Requirement: Put the entries from the line containing "You are a computer-use" up to and including the line containing "click(31, 71)" into a two-column CSV with the headers input and output. Give one row per entry, with its text and its answer each in a single quoted field, line breaks turned into spaces, and the pictures left out.

Dataset records:
====

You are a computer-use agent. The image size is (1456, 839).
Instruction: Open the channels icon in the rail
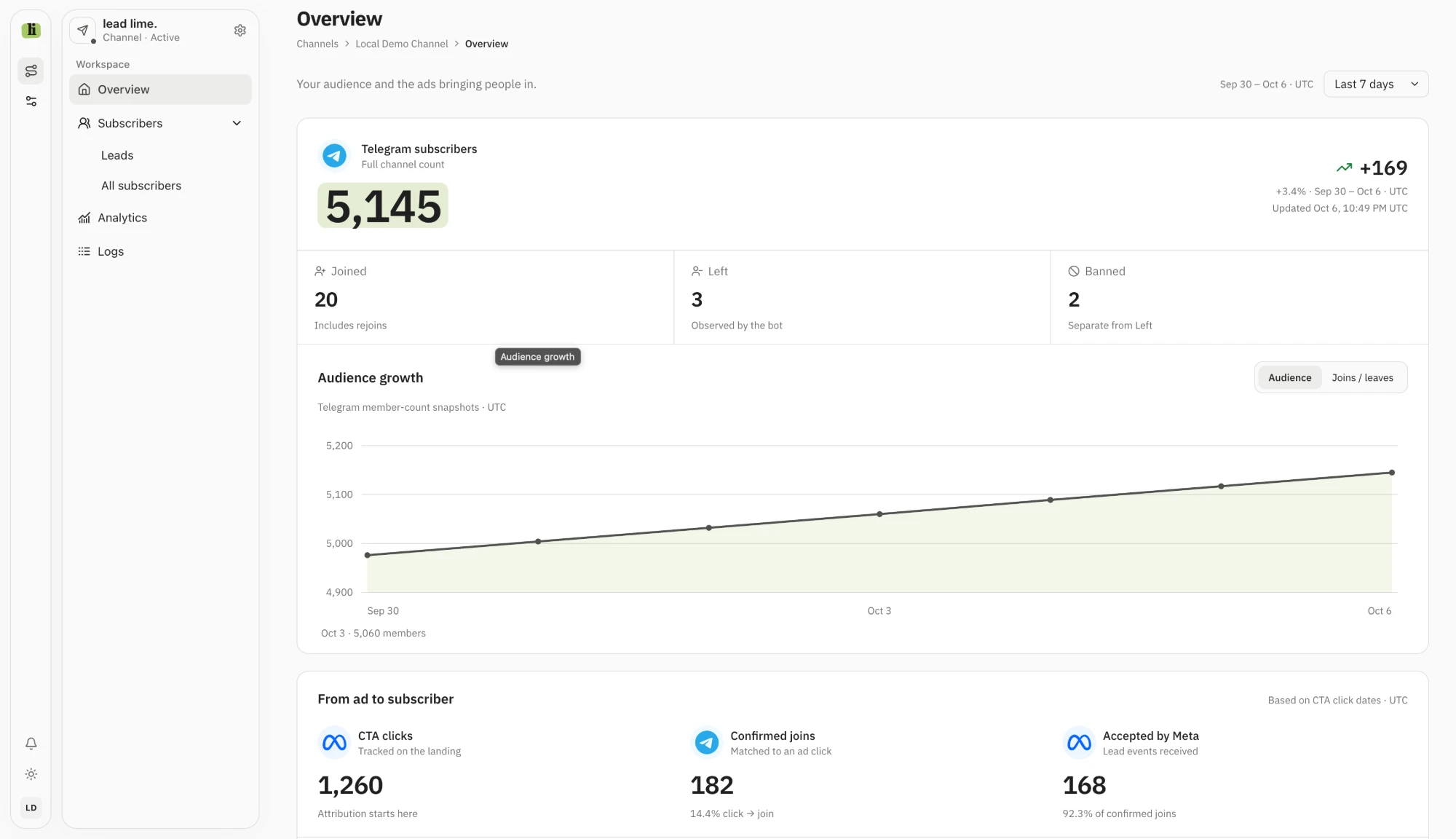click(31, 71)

====

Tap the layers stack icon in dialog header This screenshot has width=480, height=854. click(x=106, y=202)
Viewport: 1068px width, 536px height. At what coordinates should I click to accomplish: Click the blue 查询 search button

====

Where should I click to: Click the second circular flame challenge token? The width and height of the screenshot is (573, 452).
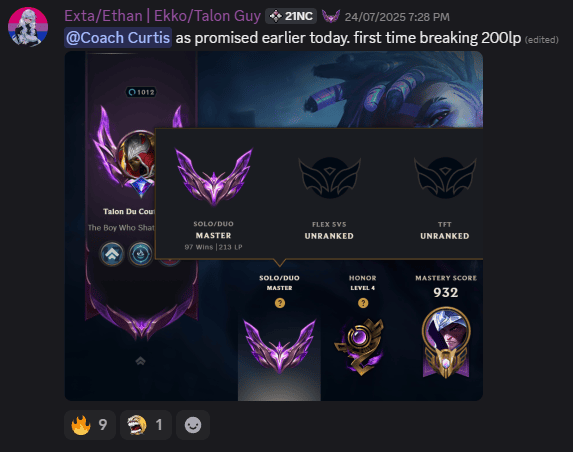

====

Result below:
input,output
"You are a computer-use agent. The image size is (1456, 839). Instruction: Open the channels icon in the rail","click(31, 71)"